··· Extrait du texte

L’Inde, acteur-clé dans le grand « désordre du monde »

Le Monde EnquêteLeader des pays non alignés dans les années 1950, New Dehli profite du regain des tensions internationales, en Europe comme dans l’Indo-Pacifique, pour affirmer un rôle de pivot aux alliances multiples, que renforce son poids démographique et économique

« L’Inde est plus grande que le monde », fait dire Jorge Luis Borges à l’un de ses personnages, dans le recueil de nouvelles L’Aleph (Gallimard, 1977). Cette assertion, un rien énigmatique, mais bien dans le style de l’écrivain argentin friand des glissements entre réel et imaginaire, pourrait être en train de se réaliser sous nos yeux. L’Inde a désormais acquis une dimension diplomatique et stratégique globale, qui fait d’elle un acteur incontournable et nécessaire. Surtout dans l’espace de l’Indo-Pacifique, mais aussi au-delà.

Car, si l’Inde est peut-être « plus grande que le monde », au sens où, de par sa taille, sa diversité religieuse, linguistique, culturelle et ethnique, elle représente un univers en soi qui tend à refléter le reste de l’univers, elle ne cesse d’affirmer le rôle pivot qu’elle entend jouer sur la scène internationale. Comme le répète à l’envi le ministre des affaires étrangères, Jaishankar Subrahmanyam, député du Parti du peuple indien (BJP), la formation politique du premier ministre, Narendra Modi : l’Inde s’est fixé comme mission de devenir « l’un des pays leaders » de la planète.

······
··· Données recueillies

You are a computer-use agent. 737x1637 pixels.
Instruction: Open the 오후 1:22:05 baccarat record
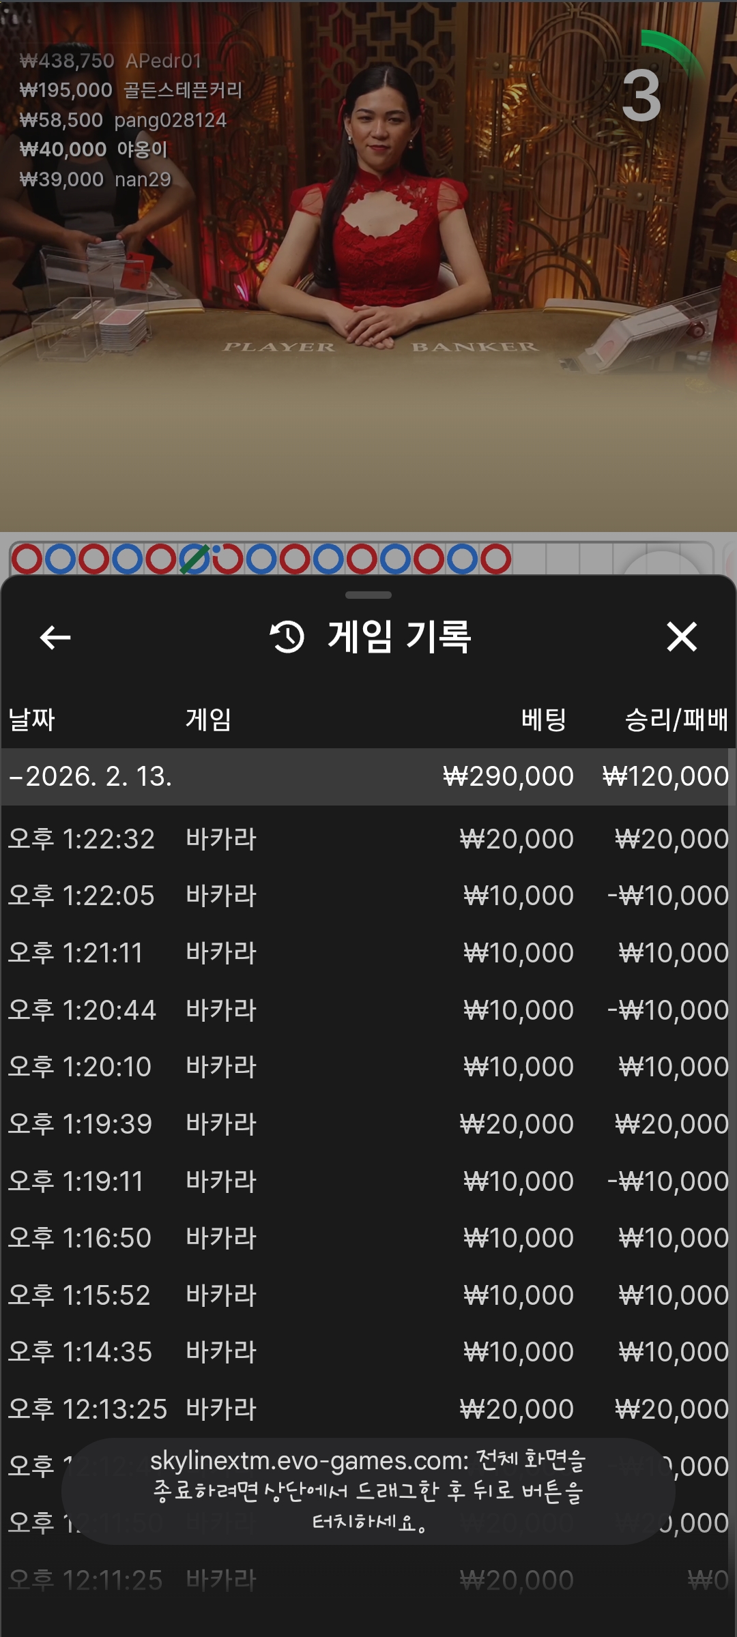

······

**Consigne 1:**
Répondez à ces questions sur l’article consacré à l’Inde :
(a) Dans quel recueil de nouvelles figure la phrase « L’Inde est plus grande que le monde » ?
(b) Quel rôle l’Inde tenait-elle dans les années 1950 ?
(c) De quel parti le ministre des affaires étrangères est-il député ?
**Consigne 2:** Écrivez la suite de l’article sur le rôle de l’Inde dans le monde, à partir de sa dernière phrase.

**Réponse rédigée 1:**
(a) Dans L’Aleph (Gallimard, 1977).
(b) Elle était le leader des pays non alignés.
(c) Du Parti du peuple indien (BJP).

**Réponse rédigée 2:**
Dernière illustration de cette ambition, le pays a pris, en décembre 2022, la présidence du G20, dont le point d’orgue sera la tenue d’un sommet qui réunira, en septembre, à New Delhi, les responsables de nations représentant plus de 75 % du commerce mondial. Le poids de l’Inde est en outre renforcé par le fait qu’elle va devenir, cette année, le pays le plus peuplé du monde – devant la Chine – avec plus de 1,4 milliard d’individus, et qu’elle est devenue, en 2022, la cinquième économie mondiale, supplantant l’ancien colonisateur britannique. « Nous laissons derrière nous ceux qui nous ont dirigés pendant deux cent cinquante ans », s’est réjoui, sarcastique, le premier ministre, Narendra Modi.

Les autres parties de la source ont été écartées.